Pixel coordinate grounding data:
________

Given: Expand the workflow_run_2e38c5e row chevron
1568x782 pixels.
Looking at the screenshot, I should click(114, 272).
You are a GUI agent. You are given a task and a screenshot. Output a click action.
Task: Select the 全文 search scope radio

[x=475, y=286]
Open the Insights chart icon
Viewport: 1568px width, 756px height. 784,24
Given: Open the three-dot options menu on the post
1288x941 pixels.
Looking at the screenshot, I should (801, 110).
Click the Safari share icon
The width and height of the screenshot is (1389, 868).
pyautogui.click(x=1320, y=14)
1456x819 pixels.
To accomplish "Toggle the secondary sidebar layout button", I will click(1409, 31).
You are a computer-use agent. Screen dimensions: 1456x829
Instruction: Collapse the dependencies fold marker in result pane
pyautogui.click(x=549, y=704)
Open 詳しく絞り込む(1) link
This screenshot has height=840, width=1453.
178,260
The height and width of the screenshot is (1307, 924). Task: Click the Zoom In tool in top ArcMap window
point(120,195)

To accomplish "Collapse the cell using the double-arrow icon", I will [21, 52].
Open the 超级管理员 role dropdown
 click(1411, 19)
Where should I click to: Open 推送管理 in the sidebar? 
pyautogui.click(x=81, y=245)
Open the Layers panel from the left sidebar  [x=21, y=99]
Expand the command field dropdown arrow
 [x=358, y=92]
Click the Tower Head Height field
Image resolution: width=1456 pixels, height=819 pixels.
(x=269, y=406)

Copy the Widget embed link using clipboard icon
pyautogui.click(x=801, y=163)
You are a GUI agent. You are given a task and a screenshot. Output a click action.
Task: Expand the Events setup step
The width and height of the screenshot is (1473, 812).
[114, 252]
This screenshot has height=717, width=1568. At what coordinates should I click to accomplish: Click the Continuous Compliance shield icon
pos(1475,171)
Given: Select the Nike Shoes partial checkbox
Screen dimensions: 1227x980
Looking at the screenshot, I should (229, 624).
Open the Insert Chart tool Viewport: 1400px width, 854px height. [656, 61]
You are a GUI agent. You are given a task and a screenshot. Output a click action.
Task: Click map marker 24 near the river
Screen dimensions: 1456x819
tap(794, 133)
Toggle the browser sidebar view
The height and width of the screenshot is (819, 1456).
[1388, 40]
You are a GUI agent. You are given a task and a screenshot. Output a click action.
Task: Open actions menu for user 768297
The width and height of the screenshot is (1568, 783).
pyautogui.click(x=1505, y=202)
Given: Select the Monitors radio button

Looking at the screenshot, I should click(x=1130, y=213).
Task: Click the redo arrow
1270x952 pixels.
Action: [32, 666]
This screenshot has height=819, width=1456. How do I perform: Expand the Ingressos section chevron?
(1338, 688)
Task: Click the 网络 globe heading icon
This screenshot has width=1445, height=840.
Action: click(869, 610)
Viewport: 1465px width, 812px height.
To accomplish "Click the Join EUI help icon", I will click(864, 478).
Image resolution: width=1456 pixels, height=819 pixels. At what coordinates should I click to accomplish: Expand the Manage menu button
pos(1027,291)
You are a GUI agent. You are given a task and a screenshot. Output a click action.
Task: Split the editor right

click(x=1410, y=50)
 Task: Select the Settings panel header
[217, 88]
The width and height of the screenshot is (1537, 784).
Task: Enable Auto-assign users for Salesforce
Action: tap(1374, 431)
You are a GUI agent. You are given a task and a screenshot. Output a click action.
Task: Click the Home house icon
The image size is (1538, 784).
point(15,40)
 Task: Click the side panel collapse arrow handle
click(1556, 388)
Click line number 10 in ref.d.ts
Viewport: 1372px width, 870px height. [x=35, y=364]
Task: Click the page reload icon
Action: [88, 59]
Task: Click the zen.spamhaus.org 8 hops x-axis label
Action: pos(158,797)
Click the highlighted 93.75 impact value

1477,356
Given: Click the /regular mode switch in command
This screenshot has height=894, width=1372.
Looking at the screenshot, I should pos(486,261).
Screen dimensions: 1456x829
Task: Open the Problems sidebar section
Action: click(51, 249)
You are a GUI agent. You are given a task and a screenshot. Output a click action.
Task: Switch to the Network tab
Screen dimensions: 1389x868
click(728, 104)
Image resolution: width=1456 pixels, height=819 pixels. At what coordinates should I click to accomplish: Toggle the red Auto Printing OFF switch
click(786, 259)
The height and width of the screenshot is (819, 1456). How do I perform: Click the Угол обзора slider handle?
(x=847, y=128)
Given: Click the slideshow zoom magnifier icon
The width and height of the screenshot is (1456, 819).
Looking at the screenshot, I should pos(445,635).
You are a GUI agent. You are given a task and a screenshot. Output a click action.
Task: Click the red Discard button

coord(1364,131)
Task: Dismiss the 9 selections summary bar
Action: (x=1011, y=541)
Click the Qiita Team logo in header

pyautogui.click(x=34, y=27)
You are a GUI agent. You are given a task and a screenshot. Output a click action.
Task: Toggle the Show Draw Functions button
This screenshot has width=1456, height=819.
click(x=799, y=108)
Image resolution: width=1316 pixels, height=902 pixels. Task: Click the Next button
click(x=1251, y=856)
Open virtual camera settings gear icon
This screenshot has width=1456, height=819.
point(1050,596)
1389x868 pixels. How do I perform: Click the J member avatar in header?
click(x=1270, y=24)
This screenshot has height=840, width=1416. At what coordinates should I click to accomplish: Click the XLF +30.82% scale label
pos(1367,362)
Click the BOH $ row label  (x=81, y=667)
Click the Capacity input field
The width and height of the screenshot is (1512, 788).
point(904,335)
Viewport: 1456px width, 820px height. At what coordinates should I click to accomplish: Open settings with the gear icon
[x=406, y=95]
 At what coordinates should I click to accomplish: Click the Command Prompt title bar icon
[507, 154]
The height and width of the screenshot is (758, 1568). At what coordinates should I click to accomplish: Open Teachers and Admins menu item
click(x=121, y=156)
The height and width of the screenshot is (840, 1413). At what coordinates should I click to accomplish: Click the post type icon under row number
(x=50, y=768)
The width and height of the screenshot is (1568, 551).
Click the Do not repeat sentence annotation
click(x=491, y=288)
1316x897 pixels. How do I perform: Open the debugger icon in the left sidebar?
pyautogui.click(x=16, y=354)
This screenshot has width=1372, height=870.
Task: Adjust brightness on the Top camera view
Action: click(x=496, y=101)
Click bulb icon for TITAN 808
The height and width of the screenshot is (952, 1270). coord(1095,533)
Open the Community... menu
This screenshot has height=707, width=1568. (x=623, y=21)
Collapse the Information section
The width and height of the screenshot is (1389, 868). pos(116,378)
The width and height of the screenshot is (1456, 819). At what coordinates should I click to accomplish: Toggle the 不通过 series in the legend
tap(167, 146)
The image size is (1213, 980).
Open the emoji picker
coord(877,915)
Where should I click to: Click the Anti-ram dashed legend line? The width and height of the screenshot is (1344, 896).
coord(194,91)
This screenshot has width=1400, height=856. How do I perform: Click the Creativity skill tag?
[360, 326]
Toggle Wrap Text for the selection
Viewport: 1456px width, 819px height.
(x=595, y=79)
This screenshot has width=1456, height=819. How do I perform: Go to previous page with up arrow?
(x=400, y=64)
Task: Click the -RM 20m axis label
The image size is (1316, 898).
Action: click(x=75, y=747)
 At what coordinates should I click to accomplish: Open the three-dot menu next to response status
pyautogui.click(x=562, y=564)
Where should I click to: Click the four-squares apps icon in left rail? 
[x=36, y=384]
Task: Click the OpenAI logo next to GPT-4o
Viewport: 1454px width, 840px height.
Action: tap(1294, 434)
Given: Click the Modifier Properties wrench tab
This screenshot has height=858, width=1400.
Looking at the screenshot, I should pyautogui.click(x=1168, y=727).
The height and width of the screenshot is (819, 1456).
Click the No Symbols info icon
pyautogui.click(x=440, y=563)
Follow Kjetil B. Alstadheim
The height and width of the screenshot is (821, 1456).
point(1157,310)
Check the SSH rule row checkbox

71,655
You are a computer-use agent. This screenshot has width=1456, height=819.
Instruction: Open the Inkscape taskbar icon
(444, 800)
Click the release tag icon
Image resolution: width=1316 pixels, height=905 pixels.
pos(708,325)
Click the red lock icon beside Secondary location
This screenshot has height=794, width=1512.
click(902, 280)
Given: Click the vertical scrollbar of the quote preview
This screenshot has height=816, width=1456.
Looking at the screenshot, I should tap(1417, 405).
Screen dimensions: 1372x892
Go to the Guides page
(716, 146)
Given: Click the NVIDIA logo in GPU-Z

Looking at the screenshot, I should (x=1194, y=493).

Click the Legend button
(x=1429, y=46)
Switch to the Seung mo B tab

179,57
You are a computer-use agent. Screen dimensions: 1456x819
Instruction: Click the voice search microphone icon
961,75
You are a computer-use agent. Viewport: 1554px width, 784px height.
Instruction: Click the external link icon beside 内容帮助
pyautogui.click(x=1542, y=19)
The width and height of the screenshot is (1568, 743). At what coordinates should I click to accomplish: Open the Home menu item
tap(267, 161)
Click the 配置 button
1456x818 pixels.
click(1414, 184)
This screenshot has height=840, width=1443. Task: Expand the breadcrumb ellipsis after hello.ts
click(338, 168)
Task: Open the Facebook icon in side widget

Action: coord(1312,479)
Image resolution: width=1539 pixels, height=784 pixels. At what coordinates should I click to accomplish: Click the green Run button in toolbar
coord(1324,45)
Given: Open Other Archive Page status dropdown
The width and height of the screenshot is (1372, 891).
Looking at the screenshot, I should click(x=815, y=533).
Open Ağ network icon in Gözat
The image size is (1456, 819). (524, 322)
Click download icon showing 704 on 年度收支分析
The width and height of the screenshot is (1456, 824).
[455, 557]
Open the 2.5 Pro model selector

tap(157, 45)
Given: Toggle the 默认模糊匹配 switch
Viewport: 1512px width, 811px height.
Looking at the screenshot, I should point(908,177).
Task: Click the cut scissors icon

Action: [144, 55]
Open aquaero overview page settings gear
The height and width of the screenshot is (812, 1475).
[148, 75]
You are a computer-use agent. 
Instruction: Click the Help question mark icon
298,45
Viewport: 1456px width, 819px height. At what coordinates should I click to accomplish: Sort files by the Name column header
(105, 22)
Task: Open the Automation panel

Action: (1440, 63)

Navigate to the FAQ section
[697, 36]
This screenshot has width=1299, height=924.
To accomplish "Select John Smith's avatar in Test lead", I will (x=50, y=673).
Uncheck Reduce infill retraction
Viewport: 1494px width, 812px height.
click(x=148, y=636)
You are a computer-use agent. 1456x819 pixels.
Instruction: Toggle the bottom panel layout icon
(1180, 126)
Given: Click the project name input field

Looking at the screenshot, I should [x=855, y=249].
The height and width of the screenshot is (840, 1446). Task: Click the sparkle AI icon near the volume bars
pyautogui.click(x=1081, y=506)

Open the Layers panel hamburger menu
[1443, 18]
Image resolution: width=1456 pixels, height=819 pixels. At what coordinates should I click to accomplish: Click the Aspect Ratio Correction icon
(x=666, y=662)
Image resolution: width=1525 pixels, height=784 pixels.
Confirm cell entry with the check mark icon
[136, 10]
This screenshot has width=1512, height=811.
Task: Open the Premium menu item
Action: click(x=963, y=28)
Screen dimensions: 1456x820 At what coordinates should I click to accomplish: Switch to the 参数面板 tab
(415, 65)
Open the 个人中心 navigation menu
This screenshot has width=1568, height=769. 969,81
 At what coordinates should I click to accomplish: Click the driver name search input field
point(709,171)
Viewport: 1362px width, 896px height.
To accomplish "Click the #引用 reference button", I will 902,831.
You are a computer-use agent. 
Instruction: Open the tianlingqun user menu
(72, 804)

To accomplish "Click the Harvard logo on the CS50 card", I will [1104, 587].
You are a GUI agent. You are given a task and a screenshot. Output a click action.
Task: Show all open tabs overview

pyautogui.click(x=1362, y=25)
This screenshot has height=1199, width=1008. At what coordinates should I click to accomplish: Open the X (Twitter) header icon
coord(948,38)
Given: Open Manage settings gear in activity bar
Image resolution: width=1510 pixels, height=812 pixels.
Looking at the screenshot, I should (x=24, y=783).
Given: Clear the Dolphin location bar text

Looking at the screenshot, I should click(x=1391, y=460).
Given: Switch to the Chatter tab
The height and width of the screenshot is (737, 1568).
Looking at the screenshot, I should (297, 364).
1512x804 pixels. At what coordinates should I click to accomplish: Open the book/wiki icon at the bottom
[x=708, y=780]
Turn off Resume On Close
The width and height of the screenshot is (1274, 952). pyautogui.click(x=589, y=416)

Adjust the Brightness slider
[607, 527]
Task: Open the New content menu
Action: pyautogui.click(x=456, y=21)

________

# [TRY IT]
Looking only at the data above, say how many of its lines contain the string "computer", and nothing more.

# [SOLUTION FOR THIS EXERCISE]
7